Around the old house in Portland, Texas, there are many niches where spiders hang out, doing what they do to bring down the numbers of insect pests. First, three color morphs of the same species, Gasteracantha crancriformis, which means “thorn-bellied crab-shaped,” pretty accurate I think. It’s sometimes called the Florida spider because it’s so common there, but I’d prefer thorn-bellied crab-shaped orb weaver. The genus is pretty much worldwide in warm climates.
Then there’s the huge Argiope spiders. The most common two seem to be Argiope aurantia, the golden garden spider, and Argiope argentata, the silver Argiope spider. Both make huge webs, sometimes across paths. The name Argiope is from the Greek, and refers to a nymph, the mother of Thamyris, a poet.
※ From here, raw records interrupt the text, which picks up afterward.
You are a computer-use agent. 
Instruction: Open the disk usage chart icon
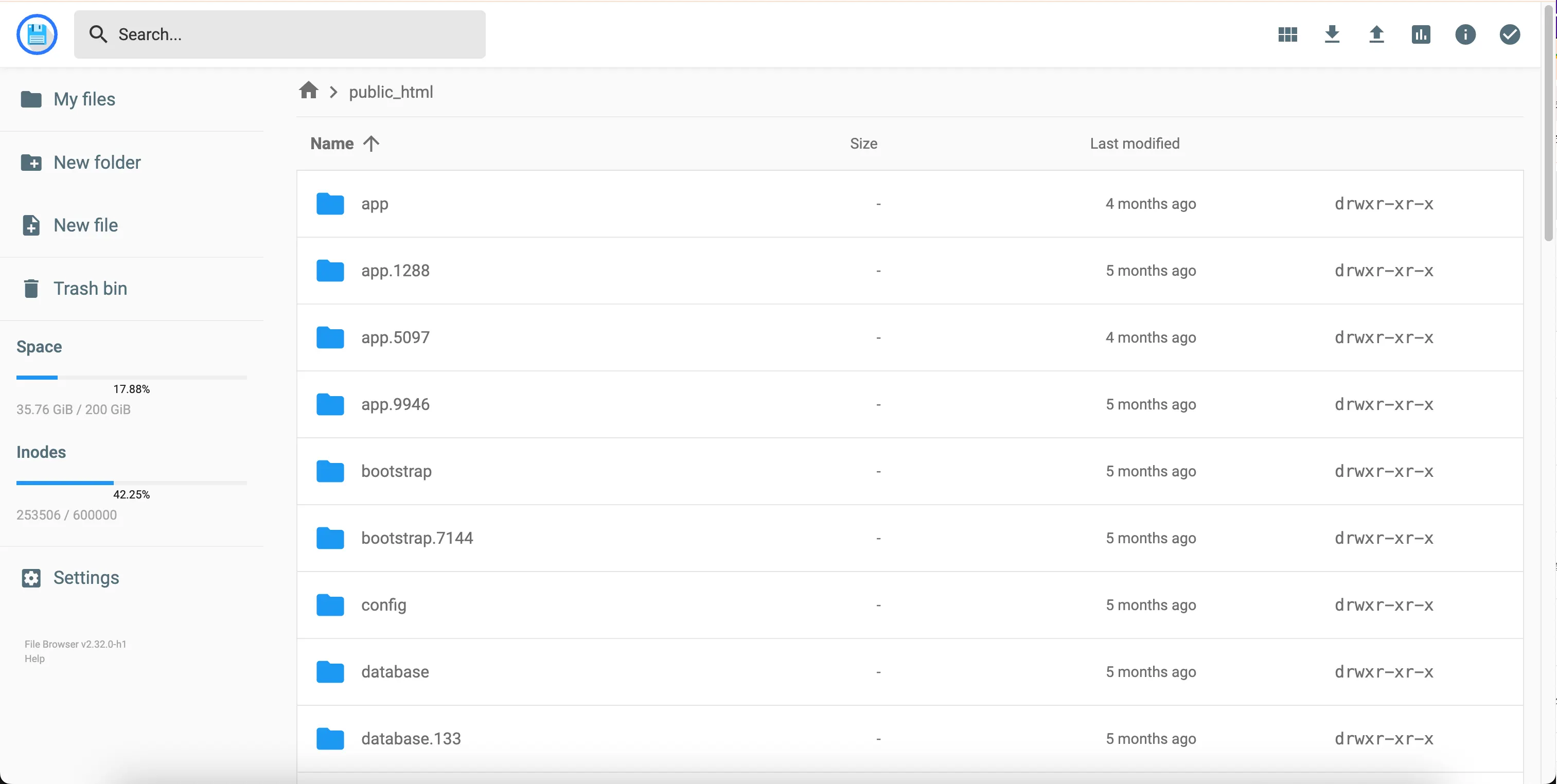[1421, 34]
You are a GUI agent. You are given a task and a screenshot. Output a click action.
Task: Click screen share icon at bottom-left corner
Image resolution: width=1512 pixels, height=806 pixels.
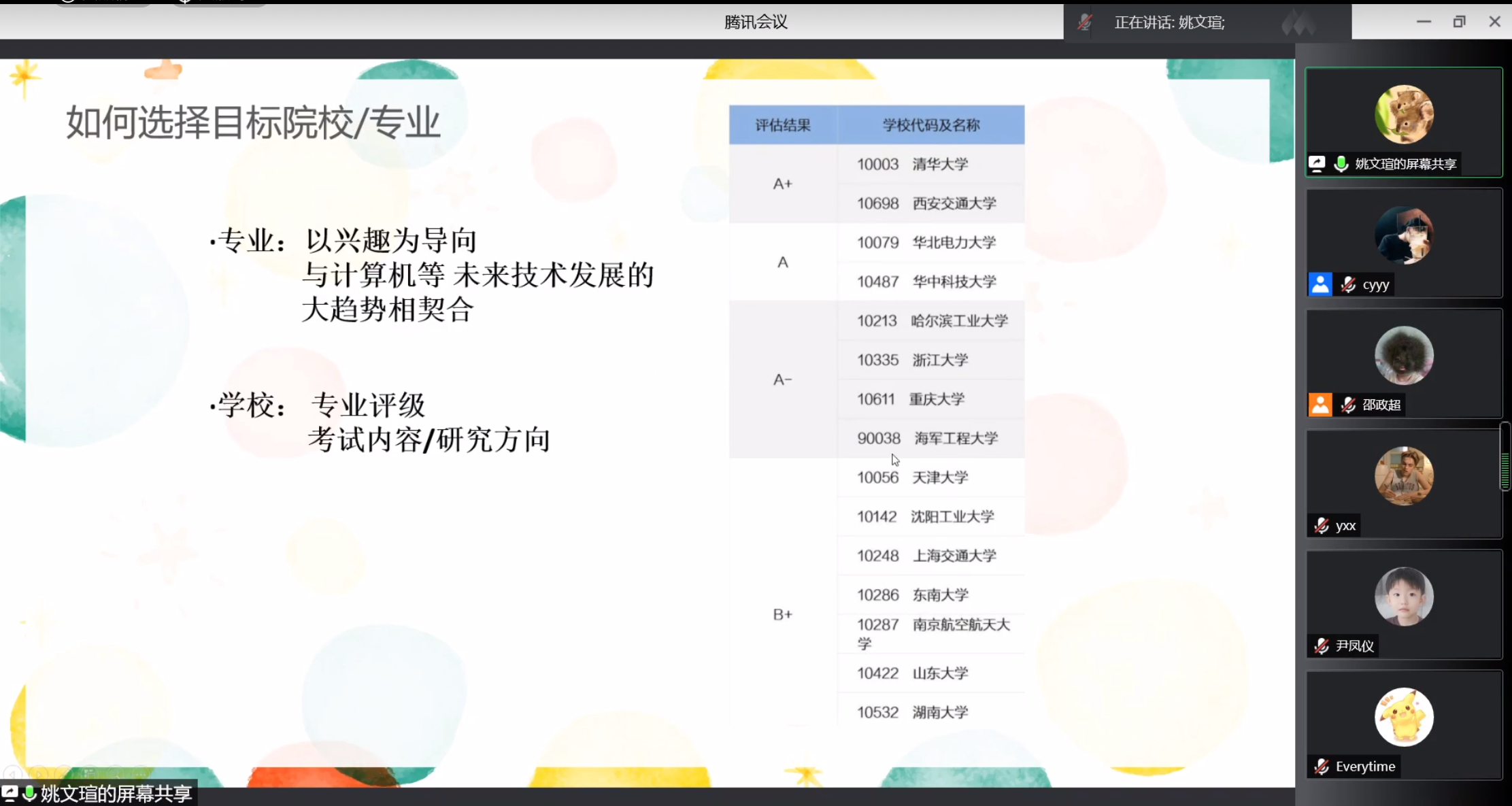pyautogui.click(x=10, y=793)
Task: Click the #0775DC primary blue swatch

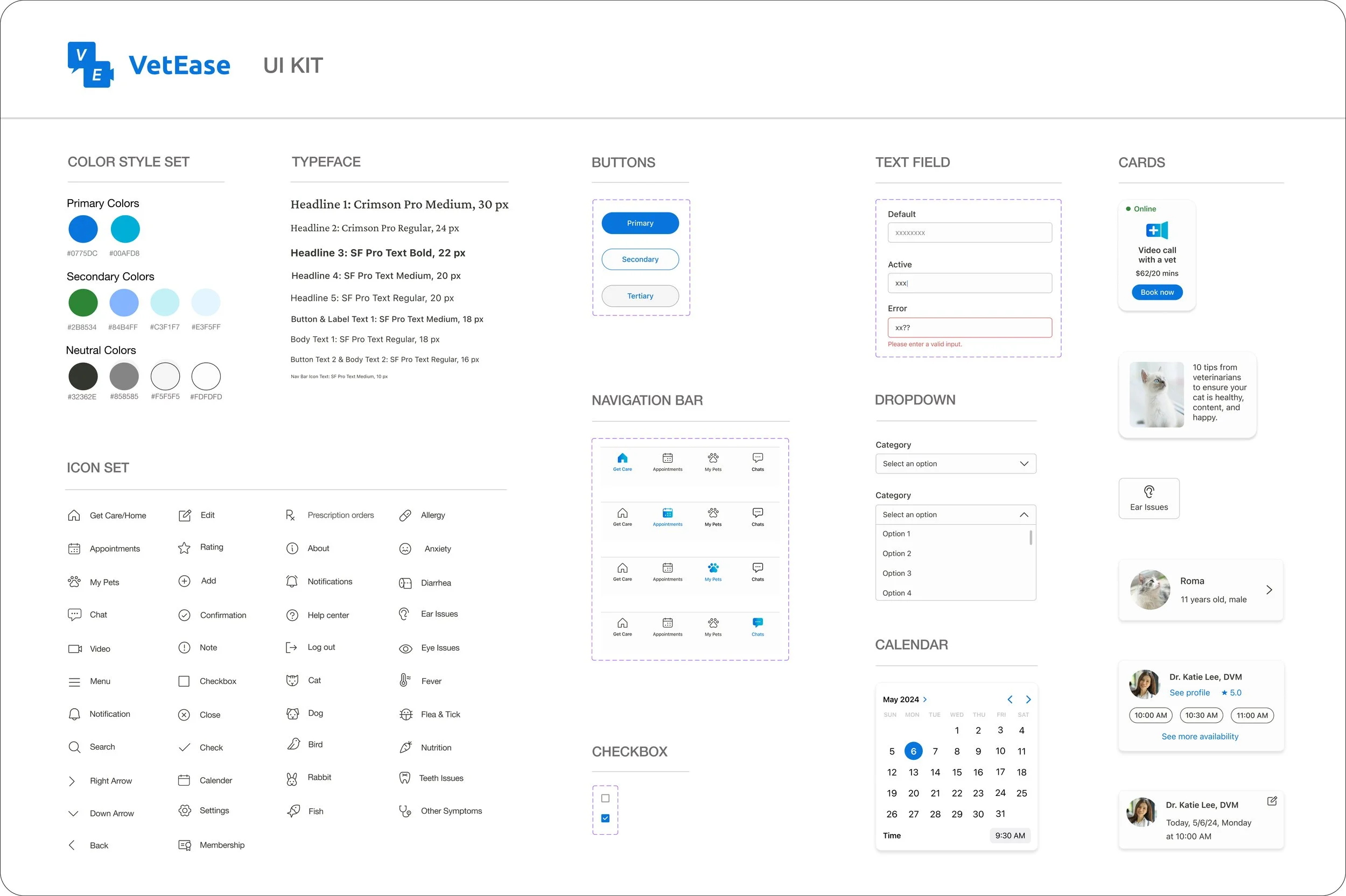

But it means, “silver-faced.” This group also includes the orchard orb weaver, Leucauge venusta, smaller but beautiful in its own right. The name means “brightly gleaming elegant,” and according to at least one online source, is the only spider that Charles Darwin himself named.
Golden garden spider: Argiope aurantia
Silver Argiope: Argiope argentata
Orchard orb weaver, Leucauge venusta
And finally, a little crab spider, which I found on my hat. It is in the family Thomisidae, in or perhaps related to the genus Metepeira. I haven’t been able to identify this spider even with extensive searching. I need a more specific database on Thomisids. Watch for it on your hat (!) when you hike in Texas fields.